> [WHAT YOU SHOULD DO] In the records below, some lines contain "node"; state the number of such lines and nothing else.

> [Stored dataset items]
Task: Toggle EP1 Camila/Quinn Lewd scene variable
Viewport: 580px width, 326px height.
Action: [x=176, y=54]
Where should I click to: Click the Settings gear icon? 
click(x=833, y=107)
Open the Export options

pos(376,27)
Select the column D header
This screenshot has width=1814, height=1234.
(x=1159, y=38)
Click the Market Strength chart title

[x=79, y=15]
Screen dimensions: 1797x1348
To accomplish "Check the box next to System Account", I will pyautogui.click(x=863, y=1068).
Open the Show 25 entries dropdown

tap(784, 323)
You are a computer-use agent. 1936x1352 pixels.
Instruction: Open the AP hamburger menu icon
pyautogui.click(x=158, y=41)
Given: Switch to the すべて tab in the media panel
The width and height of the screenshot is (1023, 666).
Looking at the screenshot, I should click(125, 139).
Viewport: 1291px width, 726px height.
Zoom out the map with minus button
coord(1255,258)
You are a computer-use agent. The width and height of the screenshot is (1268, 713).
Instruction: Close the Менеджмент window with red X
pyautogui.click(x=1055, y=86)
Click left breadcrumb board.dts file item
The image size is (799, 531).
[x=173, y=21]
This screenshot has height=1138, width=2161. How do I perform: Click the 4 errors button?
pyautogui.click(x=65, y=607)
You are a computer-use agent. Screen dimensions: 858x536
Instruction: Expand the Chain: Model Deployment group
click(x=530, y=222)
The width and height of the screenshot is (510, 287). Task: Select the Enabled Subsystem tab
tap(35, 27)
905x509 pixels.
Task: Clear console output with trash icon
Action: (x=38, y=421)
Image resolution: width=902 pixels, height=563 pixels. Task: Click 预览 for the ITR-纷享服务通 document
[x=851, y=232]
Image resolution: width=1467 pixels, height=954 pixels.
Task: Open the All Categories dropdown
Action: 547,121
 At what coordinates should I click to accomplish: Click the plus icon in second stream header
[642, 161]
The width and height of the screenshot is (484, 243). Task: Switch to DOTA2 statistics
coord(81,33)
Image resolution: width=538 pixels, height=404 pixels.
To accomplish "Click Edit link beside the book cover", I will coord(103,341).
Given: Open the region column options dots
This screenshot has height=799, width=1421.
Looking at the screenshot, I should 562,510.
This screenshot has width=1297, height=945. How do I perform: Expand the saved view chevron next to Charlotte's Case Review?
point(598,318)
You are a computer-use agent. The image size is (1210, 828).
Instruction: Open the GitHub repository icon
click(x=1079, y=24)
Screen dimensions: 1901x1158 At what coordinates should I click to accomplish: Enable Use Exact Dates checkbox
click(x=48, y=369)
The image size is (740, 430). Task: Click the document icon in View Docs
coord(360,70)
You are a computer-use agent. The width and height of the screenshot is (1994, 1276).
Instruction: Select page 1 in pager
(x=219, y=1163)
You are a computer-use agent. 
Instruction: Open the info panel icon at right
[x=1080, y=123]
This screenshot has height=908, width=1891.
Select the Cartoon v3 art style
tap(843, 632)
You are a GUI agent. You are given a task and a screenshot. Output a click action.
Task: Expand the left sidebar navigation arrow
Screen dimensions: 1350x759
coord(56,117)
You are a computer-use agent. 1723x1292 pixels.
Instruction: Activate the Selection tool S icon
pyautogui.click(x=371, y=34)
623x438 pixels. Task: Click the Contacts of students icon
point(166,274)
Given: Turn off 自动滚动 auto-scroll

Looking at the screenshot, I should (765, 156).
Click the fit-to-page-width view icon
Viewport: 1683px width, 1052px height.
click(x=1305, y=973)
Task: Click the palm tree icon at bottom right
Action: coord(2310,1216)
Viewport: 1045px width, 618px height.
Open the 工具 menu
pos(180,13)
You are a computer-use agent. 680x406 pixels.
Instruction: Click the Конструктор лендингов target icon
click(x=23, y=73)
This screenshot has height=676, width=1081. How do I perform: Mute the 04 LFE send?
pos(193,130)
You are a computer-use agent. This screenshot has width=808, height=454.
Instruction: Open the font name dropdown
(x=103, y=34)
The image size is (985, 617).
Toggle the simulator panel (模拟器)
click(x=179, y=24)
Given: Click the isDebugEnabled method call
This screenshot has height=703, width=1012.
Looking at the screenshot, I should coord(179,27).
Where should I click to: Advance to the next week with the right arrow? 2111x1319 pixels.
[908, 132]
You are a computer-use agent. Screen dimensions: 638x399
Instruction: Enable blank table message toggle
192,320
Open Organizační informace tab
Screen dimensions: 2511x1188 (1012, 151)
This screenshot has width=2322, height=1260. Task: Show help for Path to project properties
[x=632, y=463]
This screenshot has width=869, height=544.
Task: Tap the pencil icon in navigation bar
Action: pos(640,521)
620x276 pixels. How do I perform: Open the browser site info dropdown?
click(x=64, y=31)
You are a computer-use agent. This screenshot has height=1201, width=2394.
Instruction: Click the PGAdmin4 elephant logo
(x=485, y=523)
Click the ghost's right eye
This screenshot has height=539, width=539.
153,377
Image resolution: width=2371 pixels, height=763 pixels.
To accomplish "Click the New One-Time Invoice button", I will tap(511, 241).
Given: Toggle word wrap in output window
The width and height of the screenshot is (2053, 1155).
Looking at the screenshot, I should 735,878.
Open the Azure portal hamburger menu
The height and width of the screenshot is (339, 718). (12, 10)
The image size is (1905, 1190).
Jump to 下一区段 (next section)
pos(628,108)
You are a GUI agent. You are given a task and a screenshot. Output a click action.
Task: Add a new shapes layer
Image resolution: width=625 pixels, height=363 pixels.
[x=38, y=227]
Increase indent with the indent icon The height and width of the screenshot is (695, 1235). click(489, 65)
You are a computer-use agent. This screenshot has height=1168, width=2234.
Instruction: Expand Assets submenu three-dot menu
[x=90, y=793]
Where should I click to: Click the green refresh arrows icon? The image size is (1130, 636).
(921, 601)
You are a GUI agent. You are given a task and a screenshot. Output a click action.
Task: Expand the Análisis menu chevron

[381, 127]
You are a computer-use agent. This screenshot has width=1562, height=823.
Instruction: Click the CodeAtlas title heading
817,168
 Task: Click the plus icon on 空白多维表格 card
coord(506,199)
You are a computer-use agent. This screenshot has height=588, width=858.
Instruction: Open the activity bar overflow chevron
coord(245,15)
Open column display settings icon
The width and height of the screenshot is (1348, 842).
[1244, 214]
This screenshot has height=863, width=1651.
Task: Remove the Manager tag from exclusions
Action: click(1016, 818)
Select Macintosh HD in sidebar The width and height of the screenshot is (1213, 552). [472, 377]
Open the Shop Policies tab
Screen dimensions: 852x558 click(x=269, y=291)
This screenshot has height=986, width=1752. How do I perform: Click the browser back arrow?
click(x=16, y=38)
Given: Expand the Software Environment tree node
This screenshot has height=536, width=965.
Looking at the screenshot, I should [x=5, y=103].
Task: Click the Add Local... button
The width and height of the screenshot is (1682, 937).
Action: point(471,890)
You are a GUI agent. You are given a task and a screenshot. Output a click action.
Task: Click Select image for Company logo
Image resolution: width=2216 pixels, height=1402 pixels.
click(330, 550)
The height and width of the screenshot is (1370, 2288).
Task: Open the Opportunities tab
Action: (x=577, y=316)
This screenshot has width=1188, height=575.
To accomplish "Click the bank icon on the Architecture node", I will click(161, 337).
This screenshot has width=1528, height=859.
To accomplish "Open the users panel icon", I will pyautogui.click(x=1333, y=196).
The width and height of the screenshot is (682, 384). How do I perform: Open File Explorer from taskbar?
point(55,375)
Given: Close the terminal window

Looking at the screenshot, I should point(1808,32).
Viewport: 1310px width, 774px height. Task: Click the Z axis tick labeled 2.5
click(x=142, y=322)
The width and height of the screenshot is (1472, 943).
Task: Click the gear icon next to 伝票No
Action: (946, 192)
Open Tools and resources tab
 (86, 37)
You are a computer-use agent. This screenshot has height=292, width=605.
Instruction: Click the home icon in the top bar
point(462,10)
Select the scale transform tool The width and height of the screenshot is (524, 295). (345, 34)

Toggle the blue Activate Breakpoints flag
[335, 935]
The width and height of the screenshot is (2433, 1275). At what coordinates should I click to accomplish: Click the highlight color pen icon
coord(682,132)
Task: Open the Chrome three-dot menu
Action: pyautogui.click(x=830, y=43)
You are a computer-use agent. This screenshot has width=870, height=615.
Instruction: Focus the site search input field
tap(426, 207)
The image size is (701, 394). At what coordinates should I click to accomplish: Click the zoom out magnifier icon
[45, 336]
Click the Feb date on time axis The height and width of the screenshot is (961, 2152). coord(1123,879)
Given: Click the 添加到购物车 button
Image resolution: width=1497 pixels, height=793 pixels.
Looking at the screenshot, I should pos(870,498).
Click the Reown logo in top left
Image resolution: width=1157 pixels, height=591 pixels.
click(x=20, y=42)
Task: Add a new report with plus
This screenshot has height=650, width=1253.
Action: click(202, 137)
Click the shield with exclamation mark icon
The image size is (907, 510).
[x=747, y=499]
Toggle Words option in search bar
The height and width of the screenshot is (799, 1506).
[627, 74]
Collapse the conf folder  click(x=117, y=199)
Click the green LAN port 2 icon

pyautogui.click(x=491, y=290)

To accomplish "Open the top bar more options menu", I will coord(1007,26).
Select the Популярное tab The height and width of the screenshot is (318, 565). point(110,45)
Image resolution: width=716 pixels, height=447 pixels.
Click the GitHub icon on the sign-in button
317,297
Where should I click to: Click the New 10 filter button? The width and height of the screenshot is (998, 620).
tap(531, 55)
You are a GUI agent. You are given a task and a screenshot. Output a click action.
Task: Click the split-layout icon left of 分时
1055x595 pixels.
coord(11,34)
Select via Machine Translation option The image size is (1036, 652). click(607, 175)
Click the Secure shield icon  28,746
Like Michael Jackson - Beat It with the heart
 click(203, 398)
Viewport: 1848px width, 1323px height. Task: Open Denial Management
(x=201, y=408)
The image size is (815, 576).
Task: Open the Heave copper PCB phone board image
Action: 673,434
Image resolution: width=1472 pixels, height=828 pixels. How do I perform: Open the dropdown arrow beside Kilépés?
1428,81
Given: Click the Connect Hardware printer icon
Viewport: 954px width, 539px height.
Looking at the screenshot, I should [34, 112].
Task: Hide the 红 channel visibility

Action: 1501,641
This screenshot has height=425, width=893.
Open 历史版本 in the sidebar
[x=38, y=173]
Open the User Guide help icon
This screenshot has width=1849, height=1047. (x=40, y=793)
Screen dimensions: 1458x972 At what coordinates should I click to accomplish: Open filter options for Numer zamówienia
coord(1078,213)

> [TASK ANSWER] 2